Above all, DC is an allegorical work. Virgil, as Dante presents him, is not so much the Roman poet as he is the embodiment of “human reason unenlightened by faith”, such music to The Church’s ears, and Beatrice, who is Dante’s second guide in DC, is removed from her role as Dante’s romantic obsession to represent the truths that we discover through faith and/or revelation. Dante-himself is the lead character of course, and he doesn’t represent the author, but, rather, the allegorical “Everyman” (akin to Arjuna in the Hindu scripture, Bhagavad Gita).. So, at risk of oversimplification, Virgil is “Reason,” Beatrice “Faith” and Dante “Everyman”, and the epic overflows with other allegorical characters and creatures. Yet, to equate these characters only with their key characteristic oversimplifies Dante’s often much deeper meanings.
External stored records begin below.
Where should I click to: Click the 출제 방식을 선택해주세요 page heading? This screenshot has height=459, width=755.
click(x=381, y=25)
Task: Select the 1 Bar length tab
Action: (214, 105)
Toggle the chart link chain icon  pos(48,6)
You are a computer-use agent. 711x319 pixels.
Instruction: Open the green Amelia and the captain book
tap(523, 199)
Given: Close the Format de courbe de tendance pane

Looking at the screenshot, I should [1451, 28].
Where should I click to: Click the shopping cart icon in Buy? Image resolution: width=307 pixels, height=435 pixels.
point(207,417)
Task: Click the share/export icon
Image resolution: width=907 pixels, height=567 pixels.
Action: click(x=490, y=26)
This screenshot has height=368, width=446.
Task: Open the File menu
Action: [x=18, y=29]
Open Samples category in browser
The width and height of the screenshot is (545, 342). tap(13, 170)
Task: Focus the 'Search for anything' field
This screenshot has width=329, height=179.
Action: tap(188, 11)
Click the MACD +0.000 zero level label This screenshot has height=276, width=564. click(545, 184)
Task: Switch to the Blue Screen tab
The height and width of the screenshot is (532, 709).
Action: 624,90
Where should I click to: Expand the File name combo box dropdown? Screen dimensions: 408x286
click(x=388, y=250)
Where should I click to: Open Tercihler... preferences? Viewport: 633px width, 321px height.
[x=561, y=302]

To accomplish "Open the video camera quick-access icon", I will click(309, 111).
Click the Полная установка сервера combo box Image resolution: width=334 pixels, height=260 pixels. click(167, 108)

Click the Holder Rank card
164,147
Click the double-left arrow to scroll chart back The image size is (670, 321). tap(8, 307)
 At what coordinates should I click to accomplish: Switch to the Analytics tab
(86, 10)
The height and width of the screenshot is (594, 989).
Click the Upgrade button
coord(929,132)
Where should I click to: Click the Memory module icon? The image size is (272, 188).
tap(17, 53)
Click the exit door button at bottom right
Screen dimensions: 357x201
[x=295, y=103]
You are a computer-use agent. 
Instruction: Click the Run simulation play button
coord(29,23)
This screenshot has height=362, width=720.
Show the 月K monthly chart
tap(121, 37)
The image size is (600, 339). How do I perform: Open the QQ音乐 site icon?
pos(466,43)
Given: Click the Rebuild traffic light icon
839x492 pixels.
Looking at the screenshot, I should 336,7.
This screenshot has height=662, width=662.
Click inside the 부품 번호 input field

In sum, Dante was a devoutly Christian poet, who ground the axe of The Church in beautifully rhymed verse and painted a picture of Heaven, Hell and Purgatory that the world has never forgotten – especially the graphic layers of Hell, each imposing punishments more excruciating than the last, to fit ever greater sins. The ominous words which Dante reports are written over The Gate to Hell (“Abandon All Hope, Ye Who Enter Here”), and the agonizing “everlasting fire” to which many of its denizens are sentenced (taken, no doubt, from no less an authority than Matthew 25: 41, 46), has resonated down through the ages, ever instilling fear in the minds of men. Dante’s “Limbo”, where the sinless without faith dwell (including, for example, Socrates, Plato, Homer, Virgil, Ovid) live in total darkness, a not much better plight than Hell. “Neutrals” reside outside the Gate and are tormented by stinging insects. Still, Dante presents many of the sinners very sympathetically, leaving the readers to decide if their punishments were just, but Dante, however compassionate, believes that God is just and that all of His punishments are equally just, although many are tragic beyond comprehension. Dante repeatedly said that he was speaking (writing) “to the few who were worthy” of hearing him, and he never expected such praise or resounding success from DC.
Dante brought the Middle Ages to a close. Shakespeare, Galileo, Bach, Newton, Voltaire et al were coming to the rescue, but Dante’s visions of Heaven, Purgatory and Hell remain vivid to countless Christians today (and far transcend anything on point in the Bible), and have been captured in innumerable oil paintings by masters, as well as in subsequent literature. For those who believe in Heaven, Purgatory and Hell, Dante’s masterpiece remains a must-read classic. The rest of us, except those who can enjoy its magical beauty in its native Italian, will find it a strain on credulity and a struggle to finish.